▶ **Task**: Gather and copy out every line of the items below that contains the word "perform". Treat uppercase and lowercase as different.

▶ **Given information**:
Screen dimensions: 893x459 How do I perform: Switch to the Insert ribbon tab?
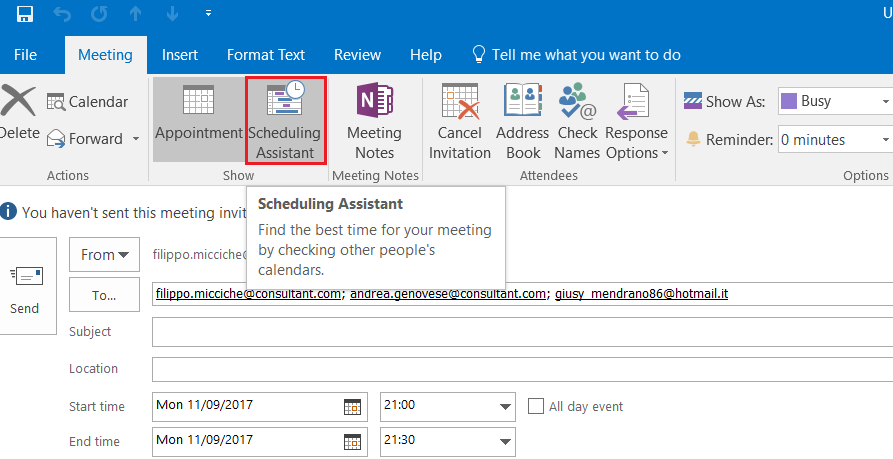(x=180, y=55)
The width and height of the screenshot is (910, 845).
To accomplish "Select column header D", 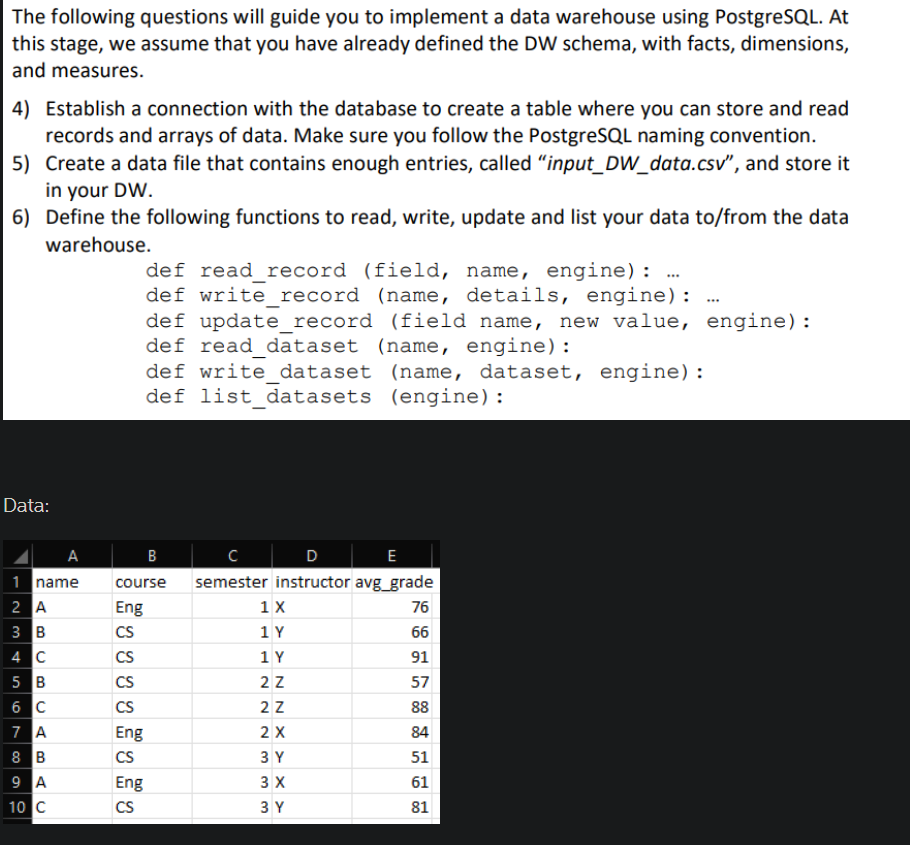I will pos(311,556).
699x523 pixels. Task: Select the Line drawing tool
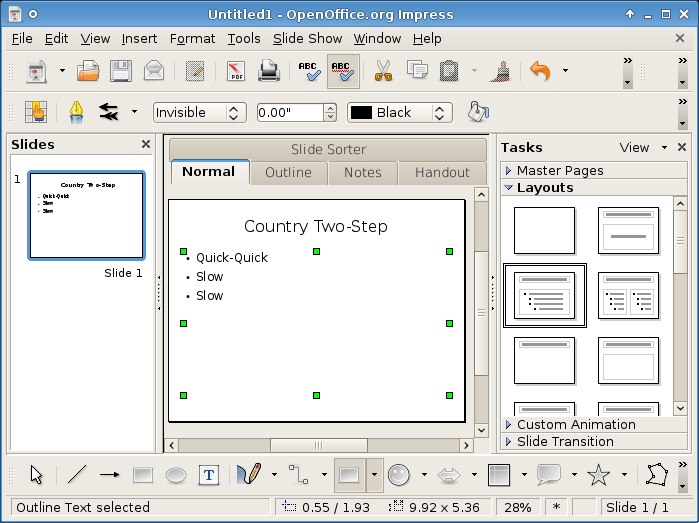point(76,475)
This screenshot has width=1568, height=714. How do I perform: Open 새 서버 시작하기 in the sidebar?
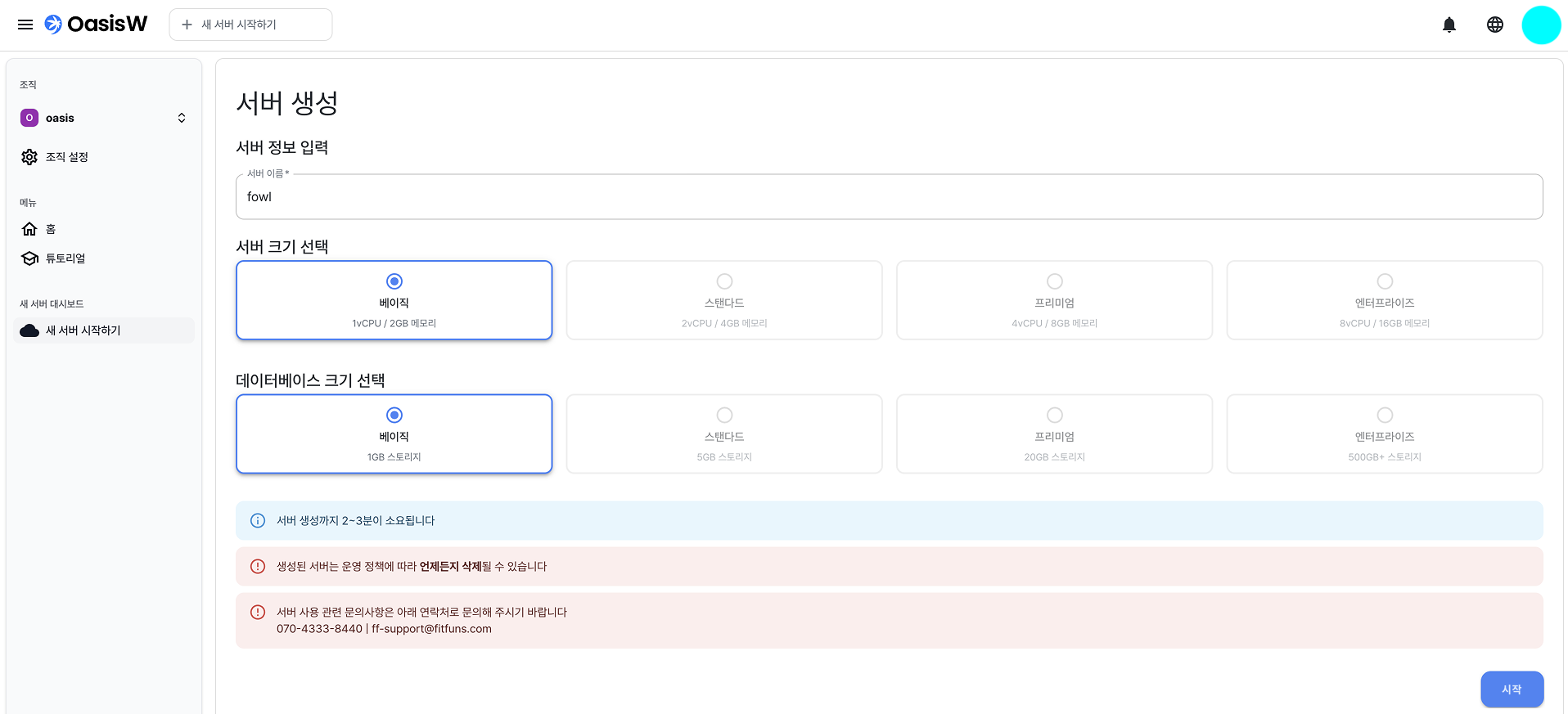tap(83, 330)
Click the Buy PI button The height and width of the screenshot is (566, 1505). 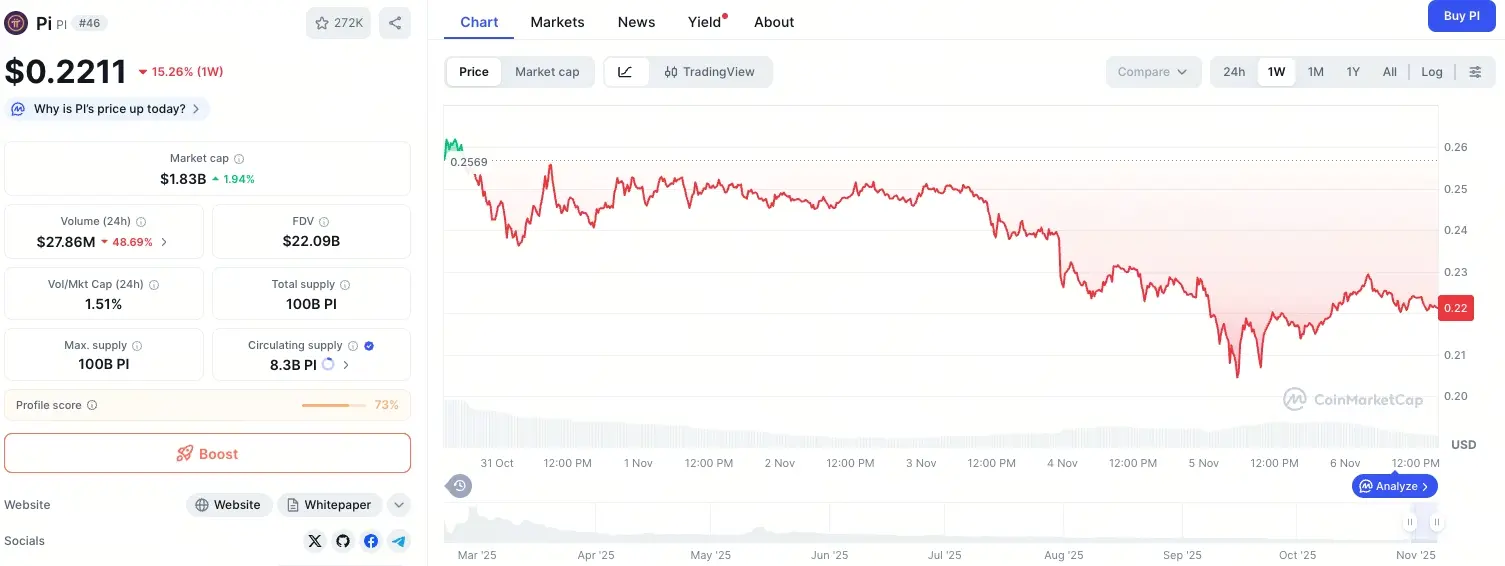click(x=1461, y=16)
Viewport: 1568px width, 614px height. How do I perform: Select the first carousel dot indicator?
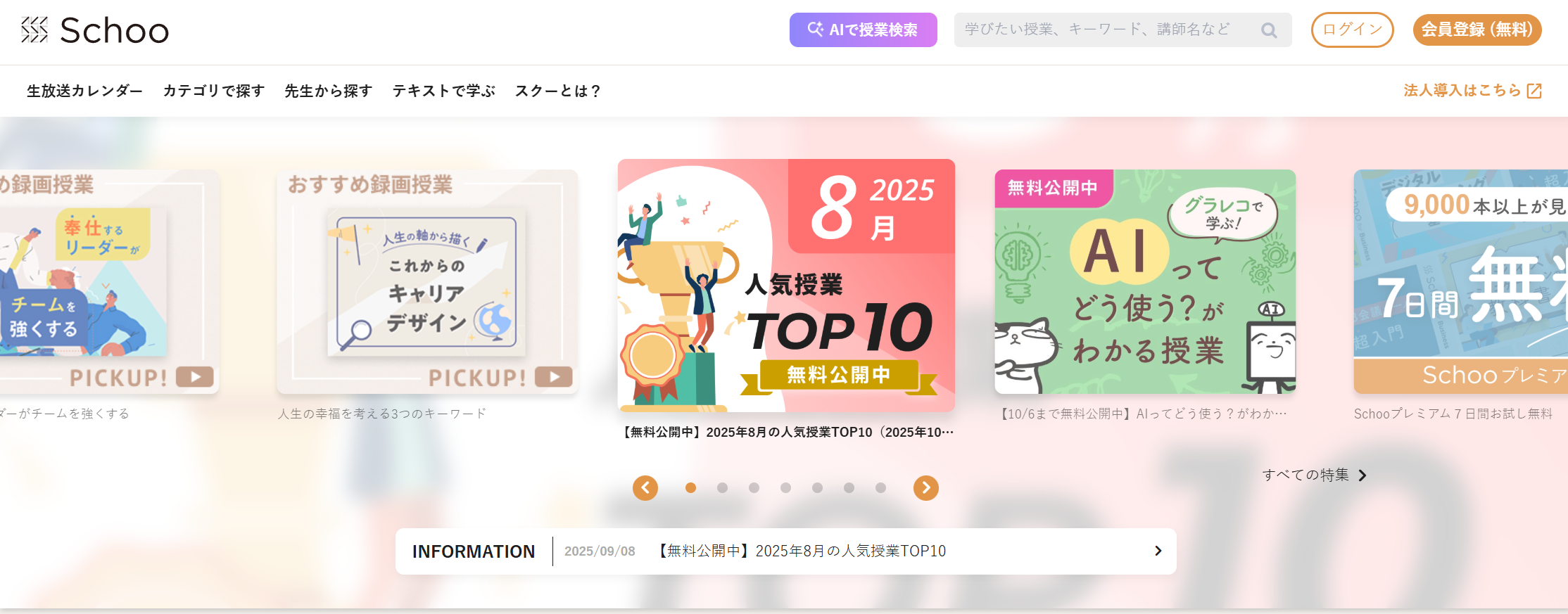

▶ **The reply**:
Screen dimensions: 893x459 How do I perform: Switch to the Insert ribbon tab?
This screenshot has width=1568, height=714. How do I perform: Open 새 서버 시작하기 in the sidebar?
Viewport: 1568px width, 614px height. How do I perform: Select the first carousel dot indicator?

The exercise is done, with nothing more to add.